A Co Armagh part-time fireman who knocked down and killed an 89-year-old grandmother when he reversed too quickly around a corner was handed a six month jail sentence today (Monday).
However, John Kinsella (37) walked free from Newry Crown Court, sitting in Antrim, after Judge Neil Rafferty QC suspended the sentence for three years.
He told the married father-of-three “I have come to the conclusion that no sentence of imprisonment measured in months could equate to the value of the life of Mrs Coyle nor the loss that her family suffered.
“I have equally come to the conclusion that this is an exceptional case both in terms of the culpability in the driving of the defendant and the personal mitigation that he has,” said the judge, who also imposed a two year driving ban.
Two months ago Kinsella, from the Clay Road in Keady, entered a guilty plea to causing the death of 89-year-old Claire Coyle by driving dangerously on the Victoria Road/Clay Road in Keady on 14 August 2018.
In an agreed basis of plea document submitted to the court, prosecution QC David McDowell outlined that just before 6.30pm that day Kinsella parked his Toyota Landcruiser jeep outside McGrane’s shop on Victoria Street and got out to speak to his friend.
When that other driver left, Kinsella got back into his vehicle and reversed backwards in order to turn into the Clay Road just over 30 feet behind him but, tragically, he collided with Mrs Coyle who had been slowly crossing the road behind him.
A video of the incident was played on Friday at Newry Crown Court, sitting in Antrim, clearly showing the large jeep reversing at speed and knocking Mrs Coyle down, then making a second movement backwards just a couple of seconds after the initial impact.
It also shows Kinsella, a part-time fireman for 18 years, immediately getting out of his car and kneeling down beside the fatally injured pensioner before others run to the scene to help.
Mrs Coyle, described by her daughter as having been “mentally sharp and in good health for her age”, was taken to Craigavon Area Hospital where “her low level of consciousness was suggestive of a serious head injury” and, sadly, she was pronounced dead at 8.20pm that night.
Police who arrived at the scene spoke to Kinsella and he admitted he had knocked her over, telling police he “had not seen her”.

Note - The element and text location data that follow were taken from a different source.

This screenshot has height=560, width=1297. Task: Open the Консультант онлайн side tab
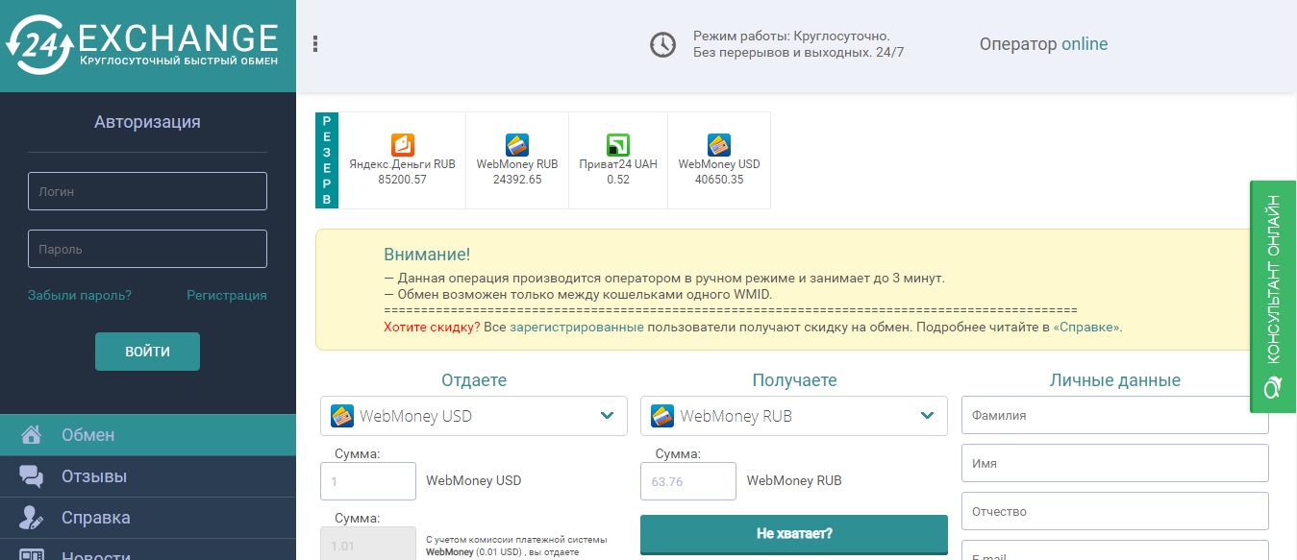click(1272, 297)
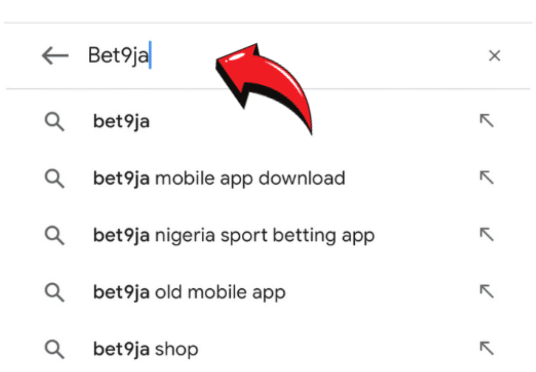
Task: Select the bet9ja mobile app download suggestion
Action: [220, 177]
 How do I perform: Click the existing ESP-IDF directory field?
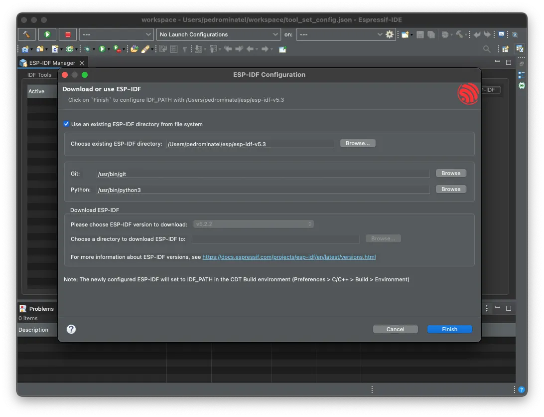tap(250, 144)
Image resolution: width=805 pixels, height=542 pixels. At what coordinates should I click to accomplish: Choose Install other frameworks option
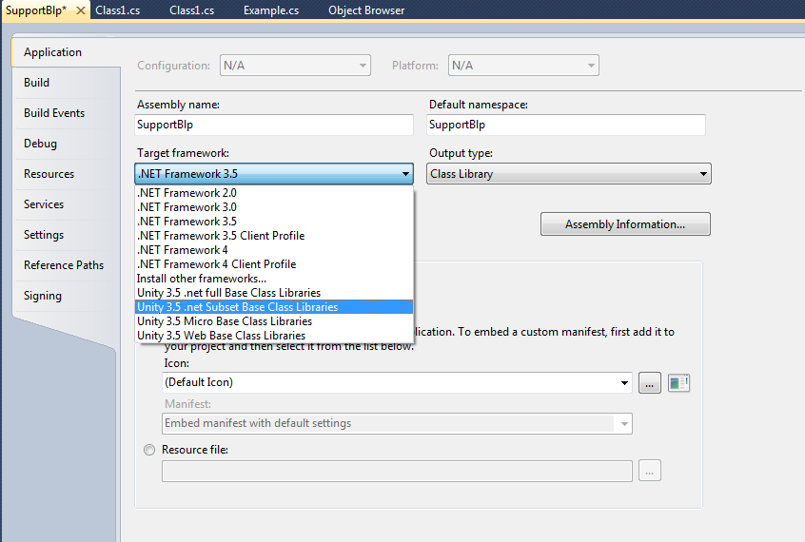pyautogui.click(x=202, y=279)
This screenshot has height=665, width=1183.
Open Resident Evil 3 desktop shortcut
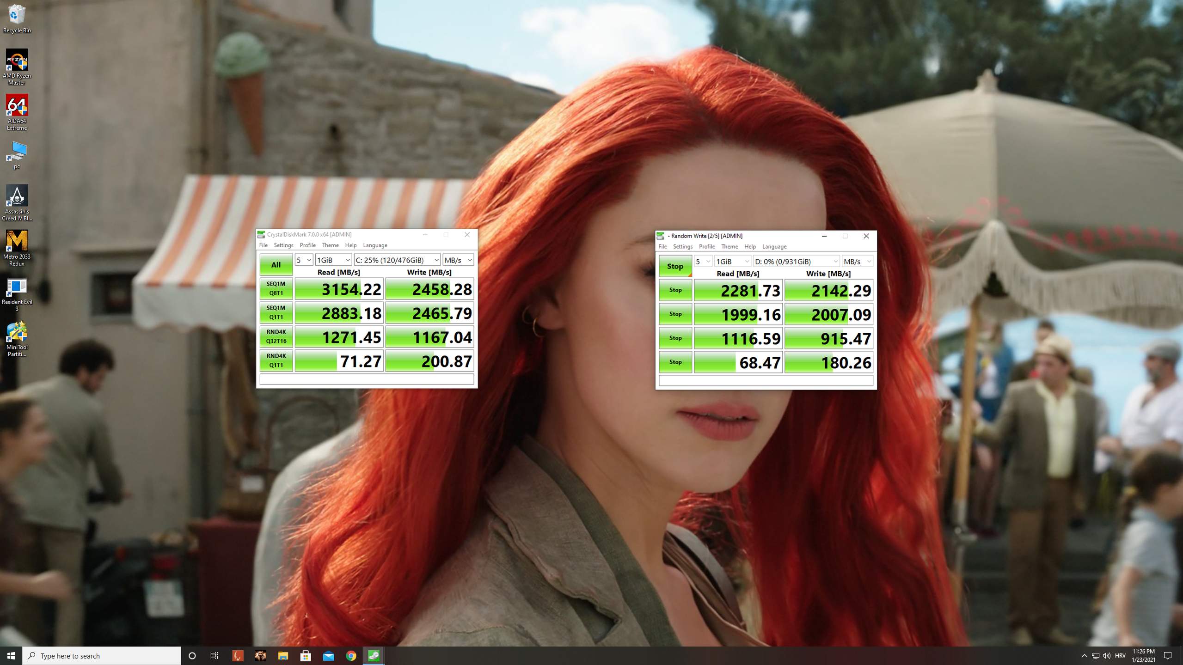[x=17, y=287]
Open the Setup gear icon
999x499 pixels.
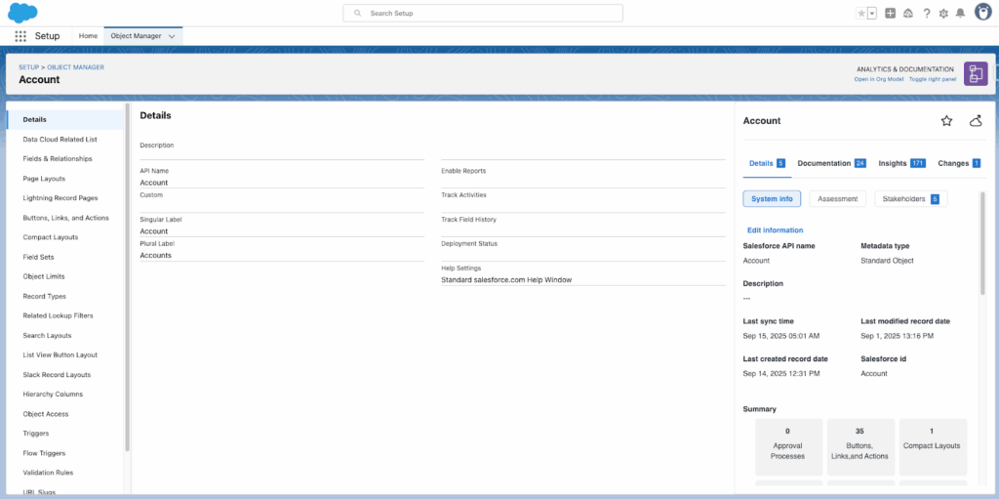pyautogui.click(x=943, y=13)
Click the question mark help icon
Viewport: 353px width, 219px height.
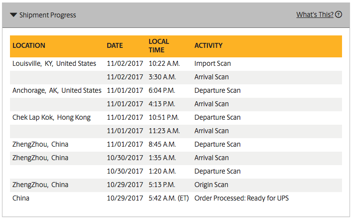339,14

The scene and CCTV footage was examined by Damien Coll, a vehicle collision expert, who calculated it took Kinsella 4.2 seconds to reverse 9.765 metres and Mr McDowell said when the engineer “performed a similar manoeuvre at what he considered to be a safe speed – it took him 11 seconds between the same points”.
The senior lawyer said Mr Coll had also concluded that depending on various factors, “the pedestrian may not have been visible in any of the mirrors when the driver commenced to reverse the Toyota car”.

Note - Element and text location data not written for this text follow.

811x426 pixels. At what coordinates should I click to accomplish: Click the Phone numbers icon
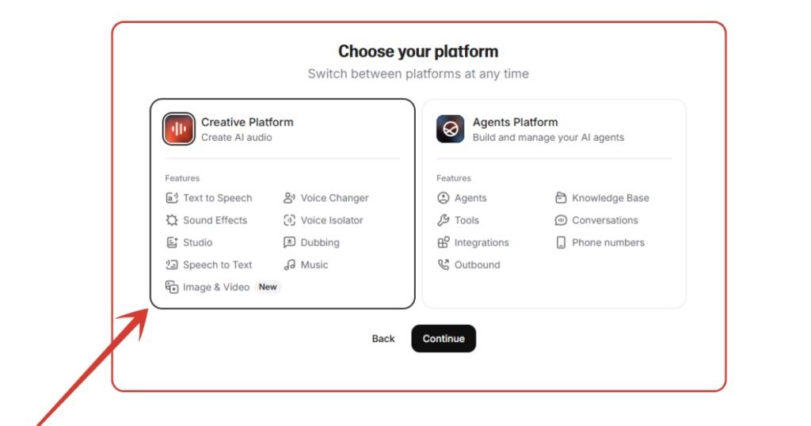561,242
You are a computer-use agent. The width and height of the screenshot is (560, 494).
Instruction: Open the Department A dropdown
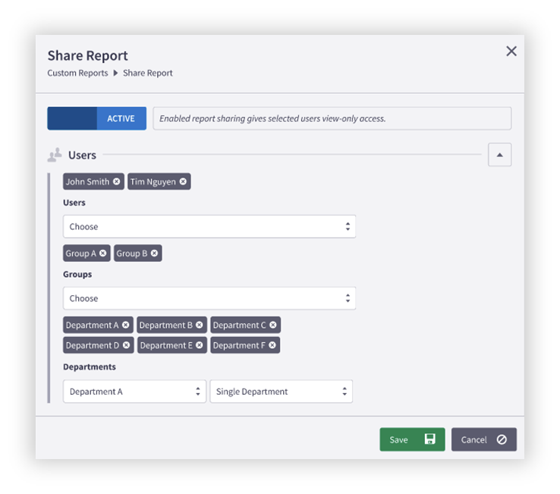(134, 392)
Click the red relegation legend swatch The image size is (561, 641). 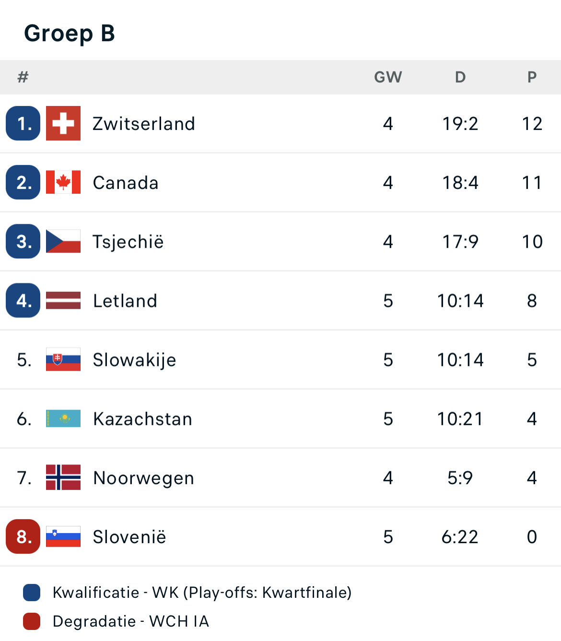(x=32, y=621)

“The prosecution is therefore unable to suggest that the reason Mr Kinsella struck Mrs Coyle was a failure to look in his mirrors before beginning to reverse,” said Mr McDowell.
During police interviews three days later, Kinsella told police that he would have checked his mirrors but that the view in the central rear-view mirror “wasn’t great due to the spare tyre partially covering the window”.
Kinsella said he thought he had hit a child’s toy or a ball or perhaps a bike so he looked but couldn’t see anything and “actually went to go back again but someone shouting stopped him and he got out and saw Mrs Coyle lying on the ground”.
It was Kinsella who phoned for the ambulance, describing himself as being in a panic, thinking “What have I done?”.
The part-time fireman was further interviewed four months later in February and accepted that he had “probably not” used a safe reversing speed and when asked to comment on his driving, he described it as “poor”.
“The driving can be categorised as dangerous as the reversing manoeuvre was conducted too quickly and, accordingly, without regard for vulnerable road users,” said Mr McDowell, who also conceded that, while dangerous, there were no other aggravating factors in the case.
During his sentencing remarks today (Monday), Judge Rafferty revealed Mrs Coyle’s son had described his mum as the head and heart of the family who had a “wonderful personality” but whose death has left a “big hole”.
He also revealed it was clear from defence reports that Kinsella “holds feelings of guilt” which will likely “stay with him for the remainder of his days” and that he “often thinks what might or could have been different”.
Kinsella, said the judge, was already suffering from PTSD but his responsibility for causing Mrs Coyle’s death had exacerbated that condition because “the marked difference between this accident and those he attended as a firefighter was what he was responsible for this tragedy”.